▶ _Supplied passage_:
※
TigerLLM-9B-it: A Leading Bangla LLM
TigerLLM-9B-it is a 9 billion parameter instruction-tuned model, part of the TigerLLM family developed by Nishat Raihan and Marcos Zampieri at George Mason University. It addresses the significant linguistic disparity in LLM development by focusing on Bangla, the 5th most spoken language globally. This model is built upon the Gemma-2 architecture and has been accepted in ACL Main 2025.
Key Capabilities & Differentiators
- Superior Bangla Performance: Outperforms all open-source alternatives and even larger proprietary models like GPT-3.5 on standard Bangla benchmarks (MMLU-bn, PangBench-bn, BanglaQuaD, mHumanEval-bn, BEnQA, BanglaRQA).
- High-Quality Training Data: Utilizes the proprietary Bangla-TextBook corpus (10M tokens from 163 educational textbooks) for continual pretraining and the Bangla-Instruct dataset (100K native instruction-response pairs generated via self-instruct and advanced teacher models) for fine-tuning.
※
▶ _Provided data_:

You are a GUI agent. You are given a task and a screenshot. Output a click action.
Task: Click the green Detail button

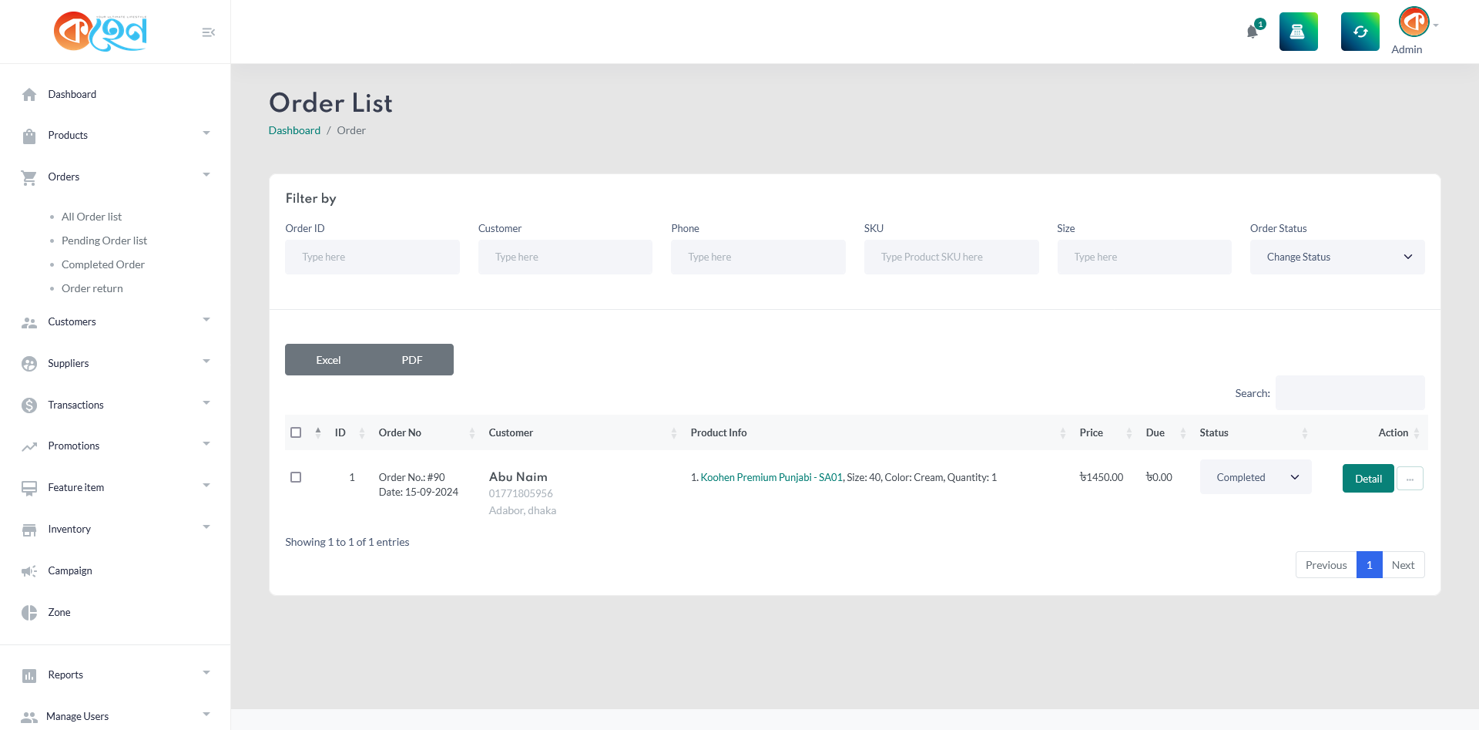tap(1367, 479)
※
▶ _Problem statement_: Please continue the TigerLLM-9B-it overview from where it stops.

▶ _Result of this exercise_:
- Reproducible Methodology: Developed with a focus on reproducibility, addressing a common limitation in previous Bangla LLM initiatives.
- Ethical Data Curation: Emphasizes ethical practices by using open-source educational materials and rigorous filtering for cultural sensitivity and bias avoidance.
Ideal Use Cases
- Bangla Language Applications: Excellent for any application requiring advanced natural language understanding and generation in Bangla.
- Educational Tools: Particularly strong for tasks related to academic content, given its training on the Bangla-TextBook corpus.
- Research and Development: Serves as a new baseline for future research in Bangla language modeling due to its strong performance and reproducible methodology.